Late to a meeting, Josh Eickmeier is making his way across the Pittsburgh campus, though he can't help but move slowly. He recently injured his leg in a bicycle accident and has to maneuver around on crutches for the next month or so. Coming to a stairway, he places both crutches on the step below him and nervously lowers his weight down to the next. He feels unbalanced, despite his athleticism, as if he could topple over the crutches and nosedive down the staircase. Getting around has turned into an obstacle course. There must be some way to improve mobility on crutches, he thinks, and make them safer on stairs.

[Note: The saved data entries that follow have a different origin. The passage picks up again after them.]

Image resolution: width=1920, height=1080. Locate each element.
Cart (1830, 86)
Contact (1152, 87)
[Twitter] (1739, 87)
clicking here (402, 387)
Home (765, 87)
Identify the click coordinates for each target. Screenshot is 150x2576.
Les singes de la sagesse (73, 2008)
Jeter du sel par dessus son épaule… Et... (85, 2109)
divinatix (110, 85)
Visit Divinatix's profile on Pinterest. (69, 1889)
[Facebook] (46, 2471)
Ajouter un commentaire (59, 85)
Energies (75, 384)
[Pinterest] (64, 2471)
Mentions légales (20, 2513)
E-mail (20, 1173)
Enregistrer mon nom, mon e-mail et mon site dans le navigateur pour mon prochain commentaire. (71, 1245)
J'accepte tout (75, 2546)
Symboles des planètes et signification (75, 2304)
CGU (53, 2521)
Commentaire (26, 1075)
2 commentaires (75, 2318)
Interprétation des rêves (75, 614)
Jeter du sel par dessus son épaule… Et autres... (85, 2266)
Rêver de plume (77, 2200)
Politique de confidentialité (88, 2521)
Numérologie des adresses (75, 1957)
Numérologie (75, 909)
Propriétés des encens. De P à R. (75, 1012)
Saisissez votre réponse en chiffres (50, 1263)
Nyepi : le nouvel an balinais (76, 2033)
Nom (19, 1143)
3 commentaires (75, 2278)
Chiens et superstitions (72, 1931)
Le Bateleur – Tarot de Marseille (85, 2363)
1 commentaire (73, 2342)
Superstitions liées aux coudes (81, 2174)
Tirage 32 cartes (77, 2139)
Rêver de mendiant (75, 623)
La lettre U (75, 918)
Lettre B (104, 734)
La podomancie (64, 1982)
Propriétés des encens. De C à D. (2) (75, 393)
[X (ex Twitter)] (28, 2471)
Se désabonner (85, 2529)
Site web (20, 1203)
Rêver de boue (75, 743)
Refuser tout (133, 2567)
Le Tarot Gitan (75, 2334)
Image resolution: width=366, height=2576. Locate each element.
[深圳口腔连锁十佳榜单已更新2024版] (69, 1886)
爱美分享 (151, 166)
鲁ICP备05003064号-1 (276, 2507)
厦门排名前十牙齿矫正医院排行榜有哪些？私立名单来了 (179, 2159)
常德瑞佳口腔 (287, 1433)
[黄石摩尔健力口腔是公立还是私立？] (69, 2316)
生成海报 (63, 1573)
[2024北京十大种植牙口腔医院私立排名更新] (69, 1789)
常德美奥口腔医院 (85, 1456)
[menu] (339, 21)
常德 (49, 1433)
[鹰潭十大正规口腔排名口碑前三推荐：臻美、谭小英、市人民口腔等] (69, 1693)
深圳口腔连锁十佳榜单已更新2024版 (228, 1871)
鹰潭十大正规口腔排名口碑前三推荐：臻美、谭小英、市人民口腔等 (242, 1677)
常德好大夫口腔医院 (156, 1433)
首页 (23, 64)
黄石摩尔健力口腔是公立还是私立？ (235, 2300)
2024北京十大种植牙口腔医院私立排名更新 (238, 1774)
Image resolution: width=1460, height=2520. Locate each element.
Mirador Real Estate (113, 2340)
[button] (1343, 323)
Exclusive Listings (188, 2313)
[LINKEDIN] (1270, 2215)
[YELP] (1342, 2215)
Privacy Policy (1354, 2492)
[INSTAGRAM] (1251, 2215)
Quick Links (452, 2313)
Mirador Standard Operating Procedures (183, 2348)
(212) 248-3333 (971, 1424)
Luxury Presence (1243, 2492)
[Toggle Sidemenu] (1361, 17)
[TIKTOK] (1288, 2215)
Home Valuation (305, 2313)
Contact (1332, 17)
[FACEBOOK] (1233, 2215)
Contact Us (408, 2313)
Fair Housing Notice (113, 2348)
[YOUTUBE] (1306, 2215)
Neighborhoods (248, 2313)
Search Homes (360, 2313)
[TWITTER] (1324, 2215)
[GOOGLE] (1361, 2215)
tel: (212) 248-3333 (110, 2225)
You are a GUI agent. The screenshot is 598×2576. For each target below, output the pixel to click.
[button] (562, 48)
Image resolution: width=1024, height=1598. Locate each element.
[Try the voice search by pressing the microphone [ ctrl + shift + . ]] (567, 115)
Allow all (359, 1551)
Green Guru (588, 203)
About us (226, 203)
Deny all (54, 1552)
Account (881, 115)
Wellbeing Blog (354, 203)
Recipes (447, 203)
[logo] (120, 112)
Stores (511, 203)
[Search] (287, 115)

He arrives at the mechanical engineering lounge and sits down with Sean Lubner, Edward Burns, Justin Perry, and Steve Oetjen. Friends since they all shared a dorm floor as freshmen, the senior mechanical engineering majors have come together to work on a group project for "Engineering Design 2, Conceptualization and Realization," the capstone course for their undergrad careers at Carnegie Mellon. They have to do what they've been training for during the past three years: identify a need in the market and create an innovative product to fill that need. Instead of just conceptualizing on paper and CAD drawings, they have to go into the campus machine shop and build a prototype, and they have to make it work in one semester within an allocated budget of $450.

Inspired by Eickmeier's accident, the group bounces around ideas about improving bikes and their safety features, but none seem feasible for the project. After hearing Eickmeier's take on the limitations of crutches, they all concur: If the world isn't made for people on crutches, why not make crutches adaptable to the world? The group gets to work.

Months later, Eickmeier demonstrates his group's new and improved crutches at the biannual student design expo, where the 10 other groups in his course are showcasing their products, too. Among the exhibits are thermal insulating blinds, a collapsible bike helmet, reusable RFID parking garage tickets, and an automatic tennis ball sorter. Students and professors, as well as a local TV news camera crew, watch as Eickmeier maneuvers down a nearby staircase. He explains how the group attached an aluminum support leg with a built-in spring mechanism to the crutch. He places the foot of the support leg on the stairs and lowers himself down to the next as the support leg adjusts itself to his shifting weight.

Several expo attendees try it for themselves and experience the added control and security as they go from stair to stair. The crutches are voted Best Final Prototype by the audience.